The victory was stunning on its own terms, but zoom out, and it also amounted to a triumph of roster-building resourcefulness. Of the six players who logged at least one minute during Nevada’s recent wins over Texas and Cincinnati, only one (sophomore Josh Hall) signed with the Wolf Pack out of high school. The rest came to Reno as transfers. As wrongheaded commentators continue to decry the rise in transfers across college basketball as an “epidemic” afflicting the sport, head coach Eric Musselman has built a burgeoning mid-major power by attracting players looking to reboot their careers.

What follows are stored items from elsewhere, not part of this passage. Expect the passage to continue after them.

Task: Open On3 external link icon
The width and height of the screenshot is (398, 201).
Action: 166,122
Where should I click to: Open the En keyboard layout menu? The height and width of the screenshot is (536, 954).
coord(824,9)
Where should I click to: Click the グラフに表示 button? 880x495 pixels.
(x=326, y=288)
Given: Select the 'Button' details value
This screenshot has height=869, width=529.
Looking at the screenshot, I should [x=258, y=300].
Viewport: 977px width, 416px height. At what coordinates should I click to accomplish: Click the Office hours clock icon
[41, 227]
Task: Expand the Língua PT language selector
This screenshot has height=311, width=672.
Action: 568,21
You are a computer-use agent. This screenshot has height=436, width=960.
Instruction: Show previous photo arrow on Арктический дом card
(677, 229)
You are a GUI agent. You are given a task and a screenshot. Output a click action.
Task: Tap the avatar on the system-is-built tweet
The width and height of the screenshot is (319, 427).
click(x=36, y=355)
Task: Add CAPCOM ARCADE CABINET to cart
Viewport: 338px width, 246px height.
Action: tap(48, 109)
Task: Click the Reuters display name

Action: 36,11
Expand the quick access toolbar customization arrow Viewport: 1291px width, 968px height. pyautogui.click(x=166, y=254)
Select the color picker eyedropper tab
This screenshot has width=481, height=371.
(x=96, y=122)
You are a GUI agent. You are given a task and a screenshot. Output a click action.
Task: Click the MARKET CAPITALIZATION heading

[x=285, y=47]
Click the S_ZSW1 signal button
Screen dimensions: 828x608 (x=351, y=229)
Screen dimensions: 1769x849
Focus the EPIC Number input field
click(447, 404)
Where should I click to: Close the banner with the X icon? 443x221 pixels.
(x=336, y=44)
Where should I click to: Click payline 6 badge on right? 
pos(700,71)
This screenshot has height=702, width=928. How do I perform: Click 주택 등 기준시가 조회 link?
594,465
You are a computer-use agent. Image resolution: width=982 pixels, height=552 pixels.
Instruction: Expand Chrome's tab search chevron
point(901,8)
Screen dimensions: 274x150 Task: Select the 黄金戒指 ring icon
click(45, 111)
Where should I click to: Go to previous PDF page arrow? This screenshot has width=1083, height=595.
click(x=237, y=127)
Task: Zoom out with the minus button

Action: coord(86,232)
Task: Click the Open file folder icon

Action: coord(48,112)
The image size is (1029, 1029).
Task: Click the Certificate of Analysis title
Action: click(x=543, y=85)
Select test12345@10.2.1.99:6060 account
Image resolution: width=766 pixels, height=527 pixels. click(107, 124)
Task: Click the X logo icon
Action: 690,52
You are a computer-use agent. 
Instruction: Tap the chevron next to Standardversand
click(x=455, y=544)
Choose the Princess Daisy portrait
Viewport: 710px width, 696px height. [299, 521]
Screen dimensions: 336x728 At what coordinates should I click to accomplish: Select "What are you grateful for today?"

Musselman, an energetic, 5’7" former point guard at the University of San Diego who pounds Diet Cokes, Bais, Vitamin Water Zero lemonades and revels in shirtless celebrations, took over the program in 2015 for the latest stop in a peripatetic coaching path that includes stints in the NBA, CBA, USBL and D-League. He says he looked at the increase in players switching programs across the country and thought that pursuing transfers would be a roster-building method that was “under-the-radar, outside-the-box.” Musselman studied how Fred Hoiberg successfully integrated transfers during his time at Iowa State, and at a non-Power 5 program coming off three consecutive sub-.500 seasons under previous head coach David Carter, a similar approach made sense. “I just think that, with the transfers—that was a way for us to get good as quick as we could,” Musselman said.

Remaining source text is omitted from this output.